BTV外层衣壳由VP2和VP5构成，有研究表明，VP5能增强VP2中和抗体的产生[10]。也有研究表明VP2虽然能诱导机体产生中和抗体，但不能对机体提供完全有效的保护，而VP5的添加能够明显增强VP2的保护作用，这可能是两者协同作用的缘故，也可能是VP5改变了VP2的空间构像[11]。因此，VP5的研究对BTV疫苗的研制具有重要意义。

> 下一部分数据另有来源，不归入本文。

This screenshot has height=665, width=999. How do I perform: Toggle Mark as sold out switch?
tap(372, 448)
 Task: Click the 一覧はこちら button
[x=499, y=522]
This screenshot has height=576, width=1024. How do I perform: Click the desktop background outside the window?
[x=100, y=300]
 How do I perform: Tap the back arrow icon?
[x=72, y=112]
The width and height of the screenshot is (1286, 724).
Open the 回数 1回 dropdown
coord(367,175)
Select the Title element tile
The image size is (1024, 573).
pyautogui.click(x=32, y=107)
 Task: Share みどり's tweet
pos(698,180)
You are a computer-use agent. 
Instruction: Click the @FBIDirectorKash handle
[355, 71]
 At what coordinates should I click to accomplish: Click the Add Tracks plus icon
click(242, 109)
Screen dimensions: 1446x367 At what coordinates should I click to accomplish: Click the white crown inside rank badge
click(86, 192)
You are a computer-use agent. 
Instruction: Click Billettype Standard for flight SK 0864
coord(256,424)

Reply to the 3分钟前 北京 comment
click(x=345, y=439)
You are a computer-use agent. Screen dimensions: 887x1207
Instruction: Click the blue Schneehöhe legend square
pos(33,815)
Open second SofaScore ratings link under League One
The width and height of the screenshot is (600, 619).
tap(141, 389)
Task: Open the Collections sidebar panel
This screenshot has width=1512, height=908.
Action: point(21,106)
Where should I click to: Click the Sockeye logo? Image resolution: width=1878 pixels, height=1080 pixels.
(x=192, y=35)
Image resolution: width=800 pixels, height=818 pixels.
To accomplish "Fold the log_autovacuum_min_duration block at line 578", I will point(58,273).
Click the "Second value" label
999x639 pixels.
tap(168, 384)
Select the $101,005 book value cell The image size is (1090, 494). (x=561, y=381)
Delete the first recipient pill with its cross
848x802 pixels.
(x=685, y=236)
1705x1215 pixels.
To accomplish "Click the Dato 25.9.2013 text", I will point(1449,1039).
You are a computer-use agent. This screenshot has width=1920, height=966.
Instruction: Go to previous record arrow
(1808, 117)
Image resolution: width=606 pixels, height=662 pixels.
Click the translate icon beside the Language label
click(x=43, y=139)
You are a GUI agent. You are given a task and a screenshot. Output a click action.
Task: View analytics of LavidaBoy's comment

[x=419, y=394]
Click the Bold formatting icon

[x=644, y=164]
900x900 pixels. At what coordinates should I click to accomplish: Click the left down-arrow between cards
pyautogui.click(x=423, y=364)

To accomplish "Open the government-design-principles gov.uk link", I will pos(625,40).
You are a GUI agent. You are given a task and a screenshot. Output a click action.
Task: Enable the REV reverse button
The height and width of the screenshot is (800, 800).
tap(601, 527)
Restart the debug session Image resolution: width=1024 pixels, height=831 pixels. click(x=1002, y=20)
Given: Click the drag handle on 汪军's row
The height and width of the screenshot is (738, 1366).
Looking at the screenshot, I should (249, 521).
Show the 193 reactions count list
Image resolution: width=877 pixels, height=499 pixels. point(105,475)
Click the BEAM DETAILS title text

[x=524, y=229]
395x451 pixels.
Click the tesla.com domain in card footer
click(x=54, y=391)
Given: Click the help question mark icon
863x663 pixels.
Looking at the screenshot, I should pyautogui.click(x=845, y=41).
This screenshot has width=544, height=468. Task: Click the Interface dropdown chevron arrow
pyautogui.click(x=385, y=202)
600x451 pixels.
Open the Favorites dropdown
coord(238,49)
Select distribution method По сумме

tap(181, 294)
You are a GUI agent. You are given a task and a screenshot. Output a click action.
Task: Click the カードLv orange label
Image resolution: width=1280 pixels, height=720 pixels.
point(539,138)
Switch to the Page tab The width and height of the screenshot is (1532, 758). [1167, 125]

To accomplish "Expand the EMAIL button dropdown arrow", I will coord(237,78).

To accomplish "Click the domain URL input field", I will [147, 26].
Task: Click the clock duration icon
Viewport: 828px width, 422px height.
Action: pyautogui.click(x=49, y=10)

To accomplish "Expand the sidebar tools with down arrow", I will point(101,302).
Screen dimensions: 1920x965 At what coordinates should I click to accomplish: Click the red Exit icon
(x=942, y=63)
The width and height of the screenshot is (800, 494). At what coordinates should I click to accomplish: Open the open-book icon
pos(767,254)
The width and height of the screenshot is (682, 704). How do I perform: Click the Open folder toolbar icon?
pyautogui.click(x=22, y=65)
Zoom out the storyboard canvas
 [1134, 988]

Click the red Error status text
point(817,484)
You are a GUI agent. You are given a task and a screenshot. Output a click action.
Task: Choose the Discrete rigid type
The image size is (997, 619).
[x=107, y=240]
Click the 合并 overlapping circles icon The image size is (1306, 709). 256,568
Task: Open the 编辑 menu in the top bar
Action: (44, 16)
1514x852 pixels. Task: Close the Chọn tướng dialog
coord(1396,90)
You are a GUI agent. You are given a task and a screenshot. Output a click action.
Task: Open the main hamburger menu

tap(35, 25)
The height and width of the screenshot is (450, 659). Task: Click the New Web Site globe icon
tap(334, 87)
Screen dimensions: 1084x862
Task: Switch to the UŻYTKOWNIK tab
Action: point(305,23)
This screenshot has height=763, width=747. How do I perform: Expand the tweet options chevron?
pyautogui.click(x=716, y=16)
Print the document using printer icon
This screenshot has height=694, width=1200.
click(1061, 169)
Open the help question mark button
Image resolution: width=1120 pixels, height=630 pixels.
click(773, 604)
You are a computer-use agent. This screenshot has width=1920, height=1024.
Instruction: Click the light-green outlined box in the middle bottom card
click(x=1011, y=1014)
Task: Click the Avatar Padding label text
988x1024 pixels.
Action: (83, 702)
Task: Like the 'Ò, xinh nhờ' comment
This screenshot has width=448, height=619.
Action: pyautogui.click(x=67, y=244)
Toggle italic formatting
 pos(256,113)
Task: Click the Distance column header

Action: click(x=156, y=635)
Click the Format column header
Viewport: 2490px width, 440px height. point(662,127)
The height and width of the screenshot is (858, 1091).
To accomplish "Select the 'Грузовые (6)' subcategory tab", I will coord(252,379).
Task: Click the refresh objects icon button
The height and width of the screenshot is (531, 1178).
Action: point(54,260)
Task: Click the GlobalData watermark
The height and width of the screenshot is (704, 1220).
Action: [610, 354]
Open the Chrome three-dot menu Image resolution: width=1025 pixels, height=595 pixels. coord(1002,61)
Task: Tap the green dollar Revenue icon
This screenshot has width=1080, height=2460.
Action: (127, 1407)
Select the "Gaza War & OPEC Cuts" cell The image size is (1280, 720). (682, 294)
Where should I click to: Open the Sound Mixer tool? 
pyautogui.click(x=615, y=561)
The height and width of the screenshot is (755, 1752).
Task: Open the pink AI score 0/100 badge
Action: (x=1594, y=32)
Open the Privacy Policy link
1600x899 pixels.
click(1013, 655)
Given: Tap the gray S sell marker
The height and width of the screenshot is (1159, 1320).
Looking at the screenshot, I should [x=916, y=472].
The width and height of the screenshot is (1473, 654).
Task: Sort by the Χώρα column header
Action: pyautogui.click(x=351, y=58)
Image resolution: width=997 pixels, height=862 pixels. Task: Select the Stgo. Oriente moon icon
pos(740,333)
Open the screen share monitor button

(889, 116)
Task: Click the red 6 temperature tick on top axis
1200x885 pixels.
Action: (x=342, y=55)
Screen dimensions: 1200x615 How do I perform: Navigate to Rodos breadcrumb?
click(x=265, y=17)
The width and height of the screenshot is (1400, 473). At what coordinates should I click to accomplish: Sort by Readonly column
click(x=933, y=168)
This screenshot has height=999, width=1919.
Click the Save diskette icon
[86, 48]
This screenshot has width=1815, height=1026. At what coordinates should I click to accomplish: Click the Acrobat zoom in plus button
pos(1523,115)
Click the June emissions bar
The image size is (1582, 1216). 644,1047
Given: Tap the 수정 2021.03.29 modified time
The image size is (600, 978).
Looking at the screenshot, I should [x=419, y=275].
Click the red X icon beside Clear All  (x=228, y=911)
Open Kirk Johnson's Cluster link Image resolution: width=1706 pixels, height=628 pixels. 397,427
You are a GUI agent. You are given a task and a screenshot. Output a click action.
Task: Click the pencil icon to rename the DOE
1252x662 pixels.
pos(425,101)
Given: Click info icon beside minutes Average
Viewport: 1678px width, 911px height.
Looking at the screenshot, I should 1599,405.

图5 Dot ELISA结果（A）、血清效价（B）和抗体消长规律（C）

有研究用带有MBP标签表达的BTV-12 VP5蛋白，获得了约112.2 kDa的MBP-VP5蛋白，但其抗原性不太好，在5份山羊血清中只有1份为阳性[11]。天然的BTV-1 VP5蛋白大小约为59.2 kDa。而本试验选用His标签融合表达BTV-1 VP5蛋白，获得的重组蛋白His-VP5大小约为62 kDa，与预期一致。通过免疫Balb/c小鼠获得免疫血清，经Dot-ELISA证实，重组BTV-1与重组蛋白His-VP5免疫的阳性血清均能发生特异性反应；ELISA结果显示，高、低剂量组VP5免疫均能产生针对VP5蛋白的高效价特异性抗体，效价范围为1:1.024×105～1:2.048×105，而 PBS 免疫的阴性对照组均无特异性抗体产生，说明本试验获得的重组VP5蛋白具有良好的免疫原性。这可能是由于His-标签分子量小，在pH8.0时不带电，且无免疫原性，对蛋白质的分泌、折叠功能基本无影响。本试验发现其对VP5蛋白自身结构的影响也不大，与之前的研究相一致[12]。

4 结论

本研究经原核表达系统获得了BTV-1 VP5蛋白。该蛋白的免疫血清能够与BTV-1灭活病毒发生特异性反应，表明其具有较好的免疫原性，这为开展BTV-1 VP5蛋白相关研究工作奠定了基础。